I found was that there are some syscalls which have differing
calling sequence compared to the others (fork, clone, sigreturn, execve
and a few others).
Bear in mind when we think of a kernel - there are multiple
views of the kernel:
- 64b kernel running 64b apps
- 32b kernel running 32b apps
- 64b kernel running 32b apps
The apps get to the kernel via system calls. System calls are implemented
in a variety of ways - depending on the kernel version and the
CPU. (Some older cpus, such as i386, i486 dont support instructions
like SYSCALL, SYSENTER).
So dtrace traps the system calls by patching the system call table.

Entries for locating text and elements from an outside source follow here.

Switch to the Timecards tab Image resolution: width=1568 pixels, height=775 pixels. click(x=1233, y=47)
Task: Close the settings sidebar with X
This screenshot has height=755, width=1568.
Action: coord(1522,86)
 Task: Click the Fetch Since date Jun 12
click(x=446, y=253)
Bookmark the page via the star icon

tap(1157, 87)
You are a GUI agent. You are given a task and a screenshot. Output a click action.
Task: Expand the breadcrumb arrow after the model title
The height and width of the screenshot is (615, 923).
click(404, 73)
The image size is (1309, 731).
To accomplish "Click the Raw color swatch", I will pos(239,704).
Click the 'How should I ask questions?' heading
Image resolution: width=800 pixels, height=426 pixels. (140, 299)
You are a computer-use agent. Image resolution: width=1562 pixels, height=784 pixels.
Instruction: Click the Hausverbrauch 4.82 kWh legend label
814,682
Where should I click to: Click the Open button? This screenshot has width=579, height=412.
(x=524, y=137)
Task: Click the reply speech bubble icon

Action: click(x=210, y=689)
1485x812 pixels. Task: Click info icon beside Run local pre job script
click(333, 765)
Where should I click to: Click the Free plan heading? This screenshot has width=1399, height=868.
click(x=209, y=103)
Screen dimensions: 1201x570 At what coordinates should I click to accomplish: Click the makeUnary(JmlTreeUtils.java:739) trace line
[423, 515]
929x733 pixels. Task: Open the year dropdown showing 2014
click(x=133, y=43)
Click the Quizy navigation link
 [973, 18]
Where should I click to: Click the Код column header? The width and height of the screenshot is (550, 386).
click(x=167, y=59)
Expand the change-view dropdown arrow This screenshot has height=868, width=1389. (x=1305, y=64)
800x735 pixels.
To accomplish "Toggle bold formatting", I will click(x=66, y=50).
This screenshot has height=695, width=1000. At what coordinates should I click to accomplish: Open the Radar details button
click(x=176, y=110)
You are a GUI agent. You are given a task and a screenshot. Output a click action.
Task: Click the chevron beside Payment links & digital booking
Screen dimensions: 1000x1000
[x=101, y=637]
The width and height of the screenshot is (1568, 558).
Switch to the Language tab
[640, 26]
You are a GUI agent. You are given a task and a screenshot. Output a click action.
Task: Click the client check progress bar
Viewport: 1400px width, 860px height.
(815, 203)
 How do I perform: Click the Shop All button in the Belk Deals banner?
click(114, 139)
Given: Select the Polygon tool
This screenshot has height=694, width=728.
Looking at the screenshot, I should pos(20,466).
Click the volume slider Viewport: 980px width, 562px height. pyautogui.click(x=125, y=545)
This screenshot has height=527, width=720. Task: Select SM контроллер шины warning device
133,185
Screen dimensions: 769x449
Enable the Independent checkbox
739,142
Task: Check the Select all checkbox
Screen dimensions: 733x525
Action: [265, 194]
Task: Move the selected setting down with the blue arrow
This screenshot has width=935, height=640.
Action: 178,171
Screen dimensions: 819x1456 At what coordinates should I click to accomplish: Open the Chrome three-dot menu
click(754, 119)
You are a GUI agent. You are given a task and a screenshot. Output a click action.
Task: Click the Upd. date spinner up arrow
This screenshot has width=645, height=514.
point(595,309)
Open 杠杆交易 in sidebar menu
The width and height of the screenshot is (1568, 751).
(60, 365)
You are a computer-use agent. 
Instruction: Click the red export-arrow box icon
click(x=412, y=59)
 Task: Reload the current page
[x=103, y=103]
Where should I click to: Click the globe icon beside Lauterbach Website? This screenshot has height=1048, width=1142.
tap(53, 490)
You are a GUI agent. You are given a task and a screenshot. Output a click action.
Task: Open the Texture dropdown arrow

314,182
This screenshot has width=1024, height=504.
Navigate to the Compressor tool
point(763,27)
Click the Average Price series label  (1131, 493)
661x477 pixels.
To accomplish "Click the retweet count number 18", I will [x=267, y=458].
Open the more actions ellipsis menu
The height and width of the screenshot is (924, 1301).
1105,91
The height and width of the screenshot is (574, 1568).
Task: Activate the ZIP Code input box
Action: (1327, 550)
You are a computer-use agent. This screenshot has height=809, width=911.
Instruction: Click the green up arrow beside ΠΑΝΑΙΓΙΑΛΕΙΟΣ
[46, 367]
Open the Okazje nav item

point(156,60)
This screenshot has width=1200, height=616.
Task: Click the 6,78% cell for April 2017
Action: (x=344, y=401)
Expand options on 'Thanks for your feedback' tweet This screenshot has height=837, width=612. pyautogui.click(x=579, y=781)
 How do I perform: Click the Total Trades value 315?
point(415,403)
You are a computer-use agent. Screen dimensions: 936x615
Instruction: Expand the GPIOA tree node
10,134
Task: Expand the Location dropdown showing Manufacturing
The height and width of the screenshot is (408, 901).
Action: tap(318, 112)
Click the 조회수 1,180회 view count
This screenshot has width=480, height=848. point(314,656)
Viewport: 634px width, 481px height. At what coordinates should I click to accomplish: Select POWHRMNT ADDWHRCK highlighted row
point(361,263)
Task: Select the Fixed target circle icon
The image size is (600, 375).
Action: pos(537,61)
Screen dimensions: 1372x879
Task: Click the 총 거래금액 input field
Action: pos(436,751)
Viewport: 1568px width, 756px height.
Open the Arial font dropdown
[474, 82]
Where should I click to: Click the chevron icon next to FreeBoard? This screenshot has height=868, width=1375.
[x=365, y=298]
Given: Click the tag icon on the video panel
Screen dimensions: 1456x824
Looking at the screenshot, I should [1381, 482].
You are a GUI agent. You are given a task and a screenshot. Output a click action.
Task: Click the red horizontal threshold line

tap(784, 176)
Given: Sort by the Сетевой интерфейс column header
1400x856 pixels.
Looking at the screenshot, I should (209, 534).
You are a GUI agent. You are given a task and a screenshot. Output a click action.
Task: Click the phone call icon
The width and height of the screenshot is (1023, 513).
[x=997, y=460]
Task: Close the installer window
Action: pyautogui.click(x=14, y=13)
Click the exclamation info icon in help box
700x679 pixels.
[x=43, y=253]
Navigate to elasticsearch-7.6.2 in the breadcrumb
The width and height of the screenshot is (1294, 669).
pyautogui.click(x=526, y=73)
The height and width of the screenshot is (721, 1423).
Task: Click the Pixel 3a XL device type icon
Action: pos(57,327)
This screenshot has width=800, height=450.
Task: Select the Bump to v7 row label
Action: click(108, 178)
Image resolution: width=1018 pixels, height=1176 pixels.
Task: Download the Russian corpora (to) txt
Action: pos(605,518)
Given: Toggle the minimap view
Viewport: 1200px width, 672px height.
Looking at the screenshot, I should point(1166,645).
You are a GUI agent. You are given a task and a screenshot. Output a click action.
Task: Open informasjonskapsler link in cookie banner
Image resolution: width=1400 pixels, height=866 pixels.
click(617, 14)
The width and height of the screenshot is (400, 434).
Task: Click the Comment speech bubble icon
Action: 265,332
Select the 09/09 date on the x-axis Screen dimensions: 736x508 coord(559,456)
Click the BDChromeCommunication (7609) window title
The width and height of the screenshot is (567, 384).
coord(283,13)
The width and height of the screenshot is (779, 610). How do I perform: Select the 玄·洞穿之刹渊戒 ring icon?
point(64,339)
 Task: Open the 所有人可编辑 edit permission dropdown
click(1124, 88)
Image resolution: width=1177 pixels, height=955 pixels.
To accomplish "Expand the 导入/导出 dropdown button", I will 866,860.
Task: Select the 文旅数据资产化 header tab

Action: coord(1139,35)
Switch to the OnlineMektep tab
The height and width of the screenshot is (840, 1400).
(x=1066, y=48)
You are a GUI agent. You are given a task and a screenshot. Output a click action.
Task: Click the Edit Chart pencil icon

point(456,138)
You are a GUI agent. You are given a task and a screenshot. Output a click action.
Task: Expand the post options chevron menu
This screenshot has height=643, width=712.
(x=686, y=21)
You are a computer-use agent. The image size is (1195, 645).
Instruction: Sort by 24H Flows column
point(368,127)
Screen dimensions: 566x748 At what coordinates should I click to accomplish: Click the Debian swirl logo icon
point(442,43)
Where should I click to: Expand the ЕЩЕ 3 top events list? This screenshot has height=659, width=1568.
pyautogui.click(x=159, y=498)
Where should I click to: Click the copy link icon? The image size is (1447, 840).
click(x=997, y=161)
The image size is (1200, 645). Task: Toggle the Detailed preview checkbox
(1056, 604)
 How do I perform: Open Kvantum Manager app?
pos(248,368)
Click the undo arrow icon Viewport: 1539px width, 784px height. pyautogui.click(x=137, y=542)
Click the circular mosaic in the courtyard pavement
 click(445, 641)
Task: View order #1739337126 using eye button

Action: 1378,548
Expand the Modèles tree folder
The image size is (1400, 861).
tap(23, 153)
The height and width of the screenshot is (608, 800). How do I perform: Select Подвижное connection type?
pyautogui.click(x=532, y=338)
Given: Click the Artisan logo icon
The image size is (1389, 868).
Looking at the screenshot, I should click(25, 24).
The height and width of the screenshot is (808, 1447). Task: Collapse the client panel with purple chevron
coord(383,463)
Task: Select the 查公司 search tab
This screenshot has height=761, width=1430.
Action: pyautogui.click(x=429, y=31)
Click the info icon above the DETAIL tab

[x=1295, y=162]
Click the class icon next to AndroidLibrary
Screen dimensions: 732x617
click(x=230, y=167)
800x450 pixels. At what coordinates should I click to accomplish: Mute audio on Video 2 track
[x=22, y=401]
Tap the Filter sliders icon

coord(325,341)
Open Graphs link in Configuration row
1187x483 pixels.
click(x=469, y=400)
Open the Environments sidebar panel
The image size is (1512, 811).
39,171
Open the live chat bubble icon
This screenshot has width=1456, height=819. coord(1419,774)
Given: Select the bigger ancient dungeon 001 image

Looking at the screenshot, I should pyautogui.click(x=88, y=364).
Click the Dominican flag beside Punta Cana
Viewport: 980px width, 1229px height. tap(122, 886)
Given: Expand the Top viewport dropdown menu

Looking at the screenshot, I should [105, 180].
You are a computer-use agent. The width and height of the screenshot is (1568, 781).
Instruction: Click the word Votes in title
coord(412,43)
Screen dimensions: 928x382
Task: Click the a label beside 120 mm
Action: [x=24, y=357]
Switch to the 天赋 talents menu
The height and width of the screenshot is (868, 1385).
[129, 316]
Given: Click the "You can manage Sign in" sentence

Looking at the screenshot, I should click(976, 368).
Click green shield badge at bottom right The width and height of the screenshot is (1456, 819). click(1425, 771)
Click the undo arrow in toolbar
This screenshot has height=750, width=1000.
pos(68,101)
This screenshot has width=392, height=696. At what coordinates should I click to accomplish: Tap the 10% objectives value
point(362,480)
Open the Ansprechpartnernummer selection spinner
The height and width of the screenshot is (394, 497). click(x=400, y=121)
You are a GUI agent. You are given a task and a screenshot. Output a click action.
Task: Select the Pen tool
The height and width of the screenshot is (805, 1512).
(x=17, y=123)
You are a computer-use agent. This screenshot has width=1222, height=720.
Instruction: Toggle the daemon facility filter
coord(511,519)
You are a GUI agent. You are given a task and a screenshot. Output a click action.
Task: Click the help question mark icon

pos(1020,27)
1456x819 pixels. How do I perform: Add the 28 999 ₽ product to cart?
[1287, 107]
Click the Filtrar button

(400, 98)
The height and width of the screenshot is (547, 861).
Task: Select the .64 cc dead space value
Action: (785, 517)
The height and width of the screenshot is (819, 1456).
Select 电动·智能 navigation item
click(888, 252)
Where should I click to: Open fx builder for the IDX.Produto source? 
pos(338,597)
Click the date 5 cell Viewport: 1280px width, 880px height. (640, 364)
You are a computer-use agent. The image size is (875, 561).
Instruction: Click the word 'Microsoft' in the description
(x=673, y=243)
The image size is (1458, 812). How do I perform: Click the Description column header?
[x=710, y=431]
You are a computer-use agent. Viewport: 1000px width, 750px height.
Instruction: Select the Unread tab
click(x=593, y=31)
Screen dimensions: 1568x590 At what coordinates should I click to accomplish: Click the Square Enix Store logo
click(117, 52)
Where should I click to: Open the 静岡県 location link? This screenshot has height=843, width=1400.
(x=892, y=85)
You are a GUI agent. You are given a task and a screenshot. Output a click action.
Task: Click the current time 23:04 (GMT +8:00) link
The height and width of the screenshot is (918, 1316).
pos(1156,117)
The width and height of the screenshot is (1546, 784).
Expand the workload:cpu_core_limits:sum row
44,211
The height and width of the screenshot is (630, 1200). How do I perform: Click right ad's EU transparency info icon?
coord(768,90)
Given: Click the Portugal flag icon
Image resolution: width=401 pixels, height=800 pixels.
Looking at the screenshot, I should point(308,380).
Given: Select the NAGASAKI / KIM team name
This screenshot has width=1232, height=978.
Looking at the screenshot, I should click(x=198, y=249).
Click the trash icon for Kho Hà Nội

The code is mostly the same but subtley different for a 32b and 64b
kernel.
But when a 32b app is running on a 64b kernel - the app doesnt know
any different, but the kernel does. The kernel has two system call
tables: the system call, for eg. "open" is a different index on the
two OS's. The two OS's developed differently. i386 kernels have
had to maintain backwards compatibility, but the amd64 kernel did not
and started afresh at the point these cpus became available.
Dtrace handles that.
Except it didnt handle the special syscalls: when a 32b app invokes
fork(), clone(), etc, we usually ended up panicing the kernel.
Most Linux distros are "pure": a 64b distro has 64b apps, so you
rarely see the effect of a 32b app.
Linux/dtrace has a nice interface for system calls. The probe name, e.g.
$ dtrace -n syscall:::
matches all system calls. But the 32b and 64b calls are different probes.
So, you can intercept all 32b syscalls on a 64b system:
$ dtrace -n syscall:x32::
which is useful in many ways.
I have nearly fixed these special syscalls on the 64b kernel - just
have clone() to fix. The symptom of not fixing is a cascade of
kernel OOPs and panics (because the kernel stack layout is not
what it should be).
I hope to release later today a fix for this problem.